De cette manière, la matière prend une place prépondérante, et se charge d’une dimension tactile très importante, qui a habituellement tendance, dans le domaine de la « Haute Couture », à disparaître au profit de l’effet visuel produit. Madame Grès travaille de ses mains le textile pour donner naissance à des jeux d’ombres et de lumière, façonner la profondeur des plis. Un lé continu de tissu de plusieurs mètres de largeur se voit réduit, par un méticuleux pliage, à une bande plissée de quelques centimètres, où le fil droit et le biais se mêlent pour créer le mouvement accompagnant le corps du mannequin. Le motif n’est pas imprimé sur le tissu, mais formé par lui : les assemblages de plissés révèlent en effet des formes rondes, spirales, courbes ou droites, qui semblent avoir été ciselées tant elles sont fines et précises.

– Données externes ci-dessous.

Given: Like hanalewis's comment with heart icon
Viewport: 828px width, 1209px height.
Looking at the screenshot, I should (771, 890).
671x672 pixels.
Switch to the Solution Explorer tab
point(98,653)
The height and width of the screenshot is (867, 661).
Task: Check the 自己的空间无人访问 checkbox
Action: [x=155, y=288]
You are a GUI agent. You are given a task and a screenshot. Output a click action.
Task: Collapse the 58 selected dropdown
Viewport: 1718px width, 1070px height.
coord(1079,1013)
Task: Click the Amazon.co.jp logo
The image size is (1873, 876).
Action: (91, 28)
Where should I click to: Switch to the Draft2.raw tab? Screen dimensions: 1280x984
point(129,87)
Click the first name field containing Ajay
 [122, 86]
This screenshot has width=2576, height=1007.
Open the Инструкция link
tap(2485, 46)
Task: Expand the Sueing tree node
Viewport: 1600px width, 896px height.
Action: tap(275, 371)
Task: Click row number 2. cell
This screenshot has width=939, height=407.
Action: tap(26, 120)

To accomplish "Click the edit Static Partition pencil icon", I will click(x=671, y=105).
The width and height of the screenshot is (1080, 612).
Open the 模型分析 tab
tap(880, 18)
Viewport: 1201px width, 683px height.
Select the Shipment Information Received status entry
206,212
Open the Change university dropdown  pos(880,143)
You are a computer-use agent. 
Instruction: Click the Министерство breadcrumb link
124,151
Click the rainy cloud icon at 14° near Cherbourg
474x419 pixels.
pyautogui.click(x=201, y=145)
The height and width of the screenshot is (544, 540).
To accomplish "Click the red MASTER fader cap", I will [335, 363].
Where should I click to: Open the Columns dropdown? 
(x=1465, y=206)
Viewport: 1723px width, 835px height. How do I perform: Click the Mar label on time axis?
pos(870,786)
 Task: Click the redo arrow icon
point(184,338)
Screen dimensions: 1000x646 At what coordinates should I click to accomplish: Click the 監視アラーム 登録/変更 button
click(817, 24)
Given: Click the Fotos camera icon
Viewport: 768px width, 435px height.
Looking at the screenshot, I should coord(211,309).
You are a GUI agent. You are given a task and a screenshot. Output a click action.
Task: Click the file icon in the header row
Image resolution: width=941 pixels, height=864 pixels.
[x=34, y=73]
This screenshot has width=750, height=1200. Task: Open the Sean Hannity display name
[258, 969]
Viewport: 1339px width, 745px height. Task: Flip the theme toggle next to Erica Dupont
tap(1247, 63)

Outre cette fonction ornementale, cette technique a également une fonction structurante : elle crée le volume du vêtement, et renforce le maintien du bustier. L’action de la couturière sublime le tissu plus qu’elle ne le transforme.
Faire revivre l’antique
Ce sont des robes blanches et ivoires, finement drapées, en soie ou en jersey, qui ont permis à Madame Grès de se faire connaître en 1934, d’abord sous le nom d’Alix. De ces créations émanent la grâce et la pureté de l’Antiquité ; ils incarnent véritablement la Grèce hellénistique dans les costumes qu’elle conçoit en 1935 pour une représentation de La Guerre de Troie n’aura pas lieu, de Jean Giraudoux. Elle joue de cette aura dont bénéficient ses créations. Lors de l’Exposition Internationale de New York en 1939, elle expose une robe blanche sur un bas-relief représentant un corps féminin, évoquant une sorte de Victoire grecque dotée d’une nouvelle vie, une statue animée par le mouvement souple du tissu bien réel.

Le résultat est saisissant, les plis de la jupe faisant écho aux porosité de la paroi de pierre sur laquelle repose le buste de la sculpture. Une robe similaire est photographiée par Willy Waywald en 1954, sur un mannequin au sein dénudé, évoquant une vestale.

Cet apparent parallèle entre couture et sculpture a été mis en avant lors d’une exposition conçue par le musée Galliera et présentée au Musée Bourdelle, du 25 mars au 24 juillet 2011. Les créations de la couturière trouvent en ce lieu une juste résonance avec les œuvres du sculpteur Antoine Bourdelle. Parmi les corps de pierre façonnés par ce dernier, les robes de Madame Grès révèlent toute leur charge sculpturale.